Qualitative methods are ultimately methods for making classifications of meaningful phenomena. Concepts used in qualitative research have an intentional component. Such classifications concern individuals, groups, or the result of the actions of individuals or groups. The resulting categories are interpretations of human actions and the artefacts produced by those actions. The question about the objectivity of these interpretations is thus the question about the objectivity of interpretation.
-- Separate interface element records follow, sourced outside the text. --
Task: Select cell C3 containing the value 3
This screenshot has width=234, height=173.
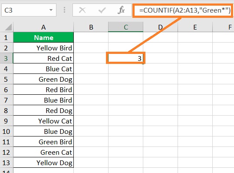Action: coord(125,58)
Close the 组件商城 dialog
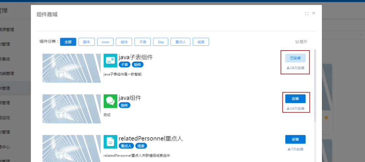This screenshot has width=365, height=162. (314, 13)
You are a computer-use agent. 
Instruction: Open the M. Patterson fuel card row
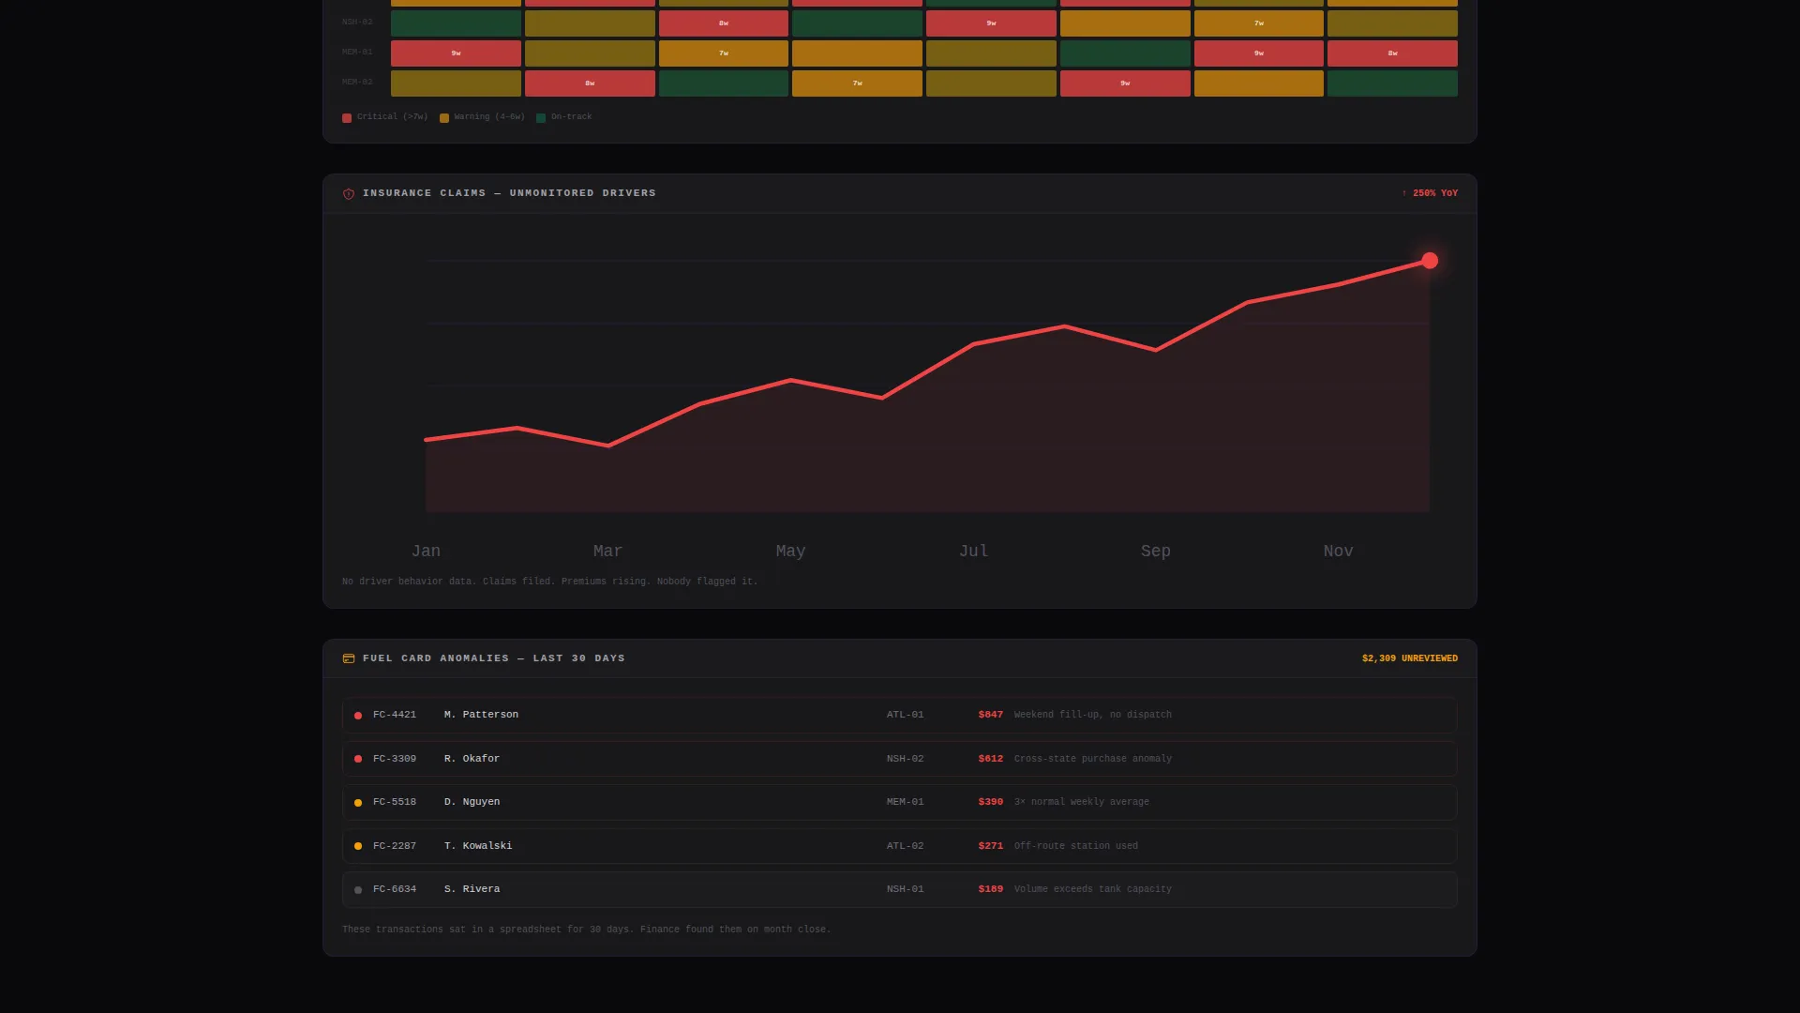[900, 716]
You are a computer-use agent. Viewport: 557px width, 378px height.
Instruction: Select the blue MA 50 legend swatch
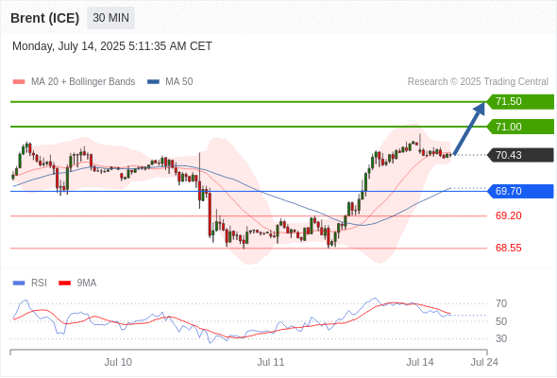[x=153, y=82]
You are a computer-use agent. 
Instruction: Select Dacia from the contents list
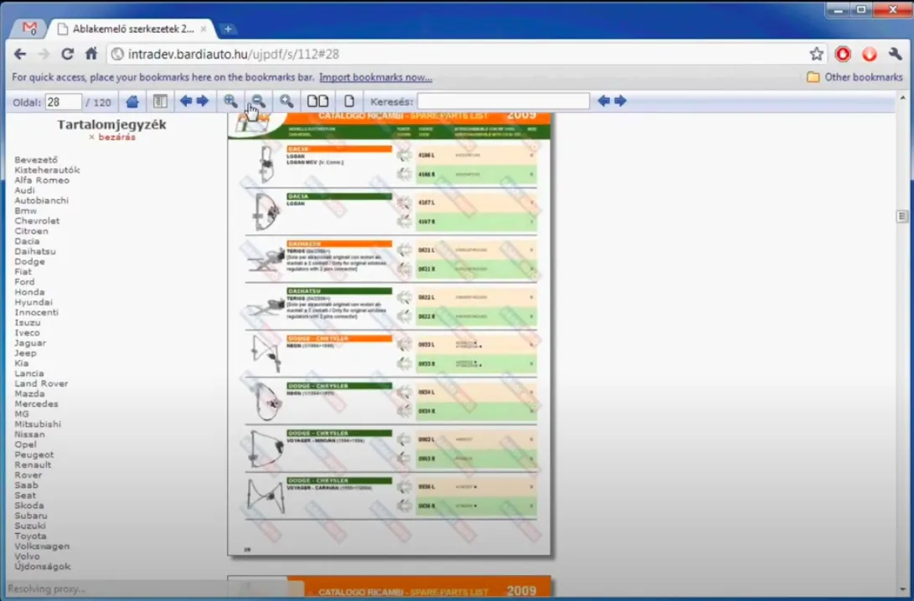tap(26, 241)
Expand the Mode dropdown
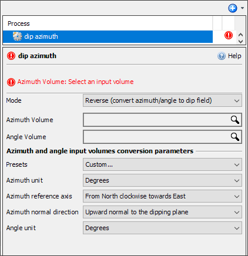The height and width of the screenshot is (256, 248). pos(162,100)
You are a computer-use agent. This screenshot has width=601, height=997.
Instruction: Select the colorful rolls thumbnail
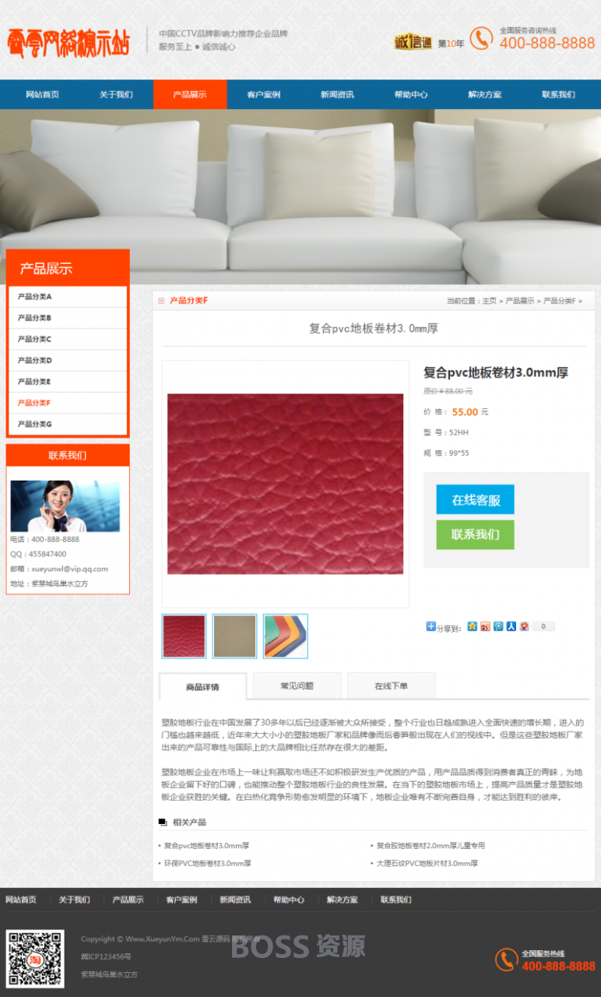(286, 636)
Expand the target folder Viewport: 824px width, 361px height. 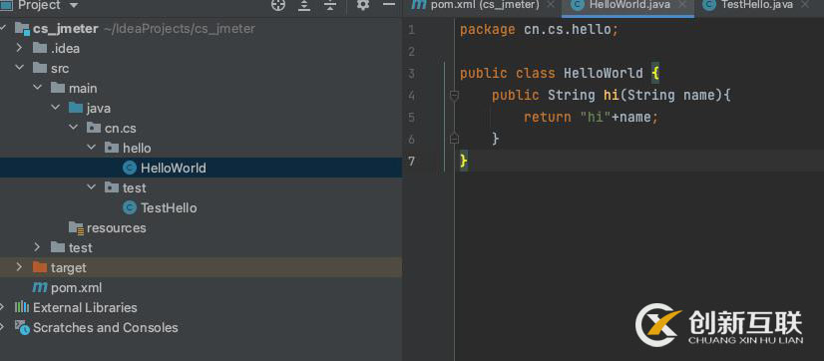click(x=19, y=267)
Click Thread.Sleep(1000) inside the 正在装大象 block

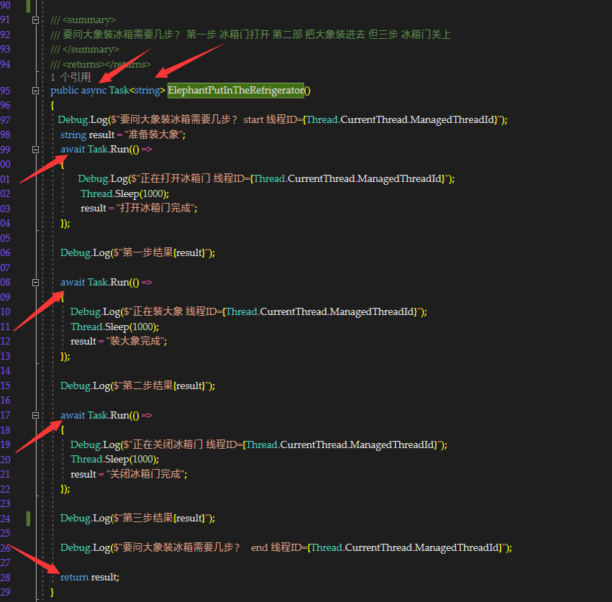114,327
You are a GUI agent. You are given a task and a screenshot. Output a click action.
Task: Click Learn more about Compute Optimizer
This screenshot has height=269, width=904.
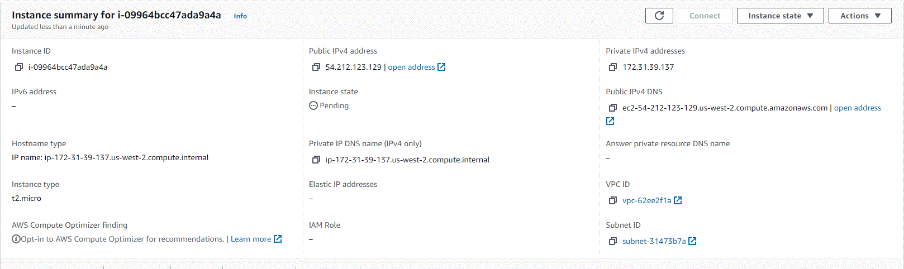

Those who claim that all interpretation is subjective and that there are no objective facts in the human and social sciences have implicitly assumed that the distinction between objectivity and subjectivity is construed in the same way in all disciplines. This view is based on a confusion of two different meanings of ‘objective’ and ‘subjective’. One can use the objective/subjective distinction to mark an ontological difference; certain phenomena are subjective in the ontological sense, viz., if they are contained in, or part of, an individual’s consciousness, otherwise they are objective. But we also use the objective/subjective distinction to distinguish between different types of propositions. A proposition is objective if it is true or false independently of what the speaker believes to be the case, otherwise it is subjective. Individual’s mental states are ontologically subjective, but propositions about these subjective things are objective in the epistemological sense. A proposition is epistemologically objective if it is possible to establish criteria for the truth or falsity of that proposition (we need not be able to decide the truth!) and if different people’s application of those criteria yield the same result.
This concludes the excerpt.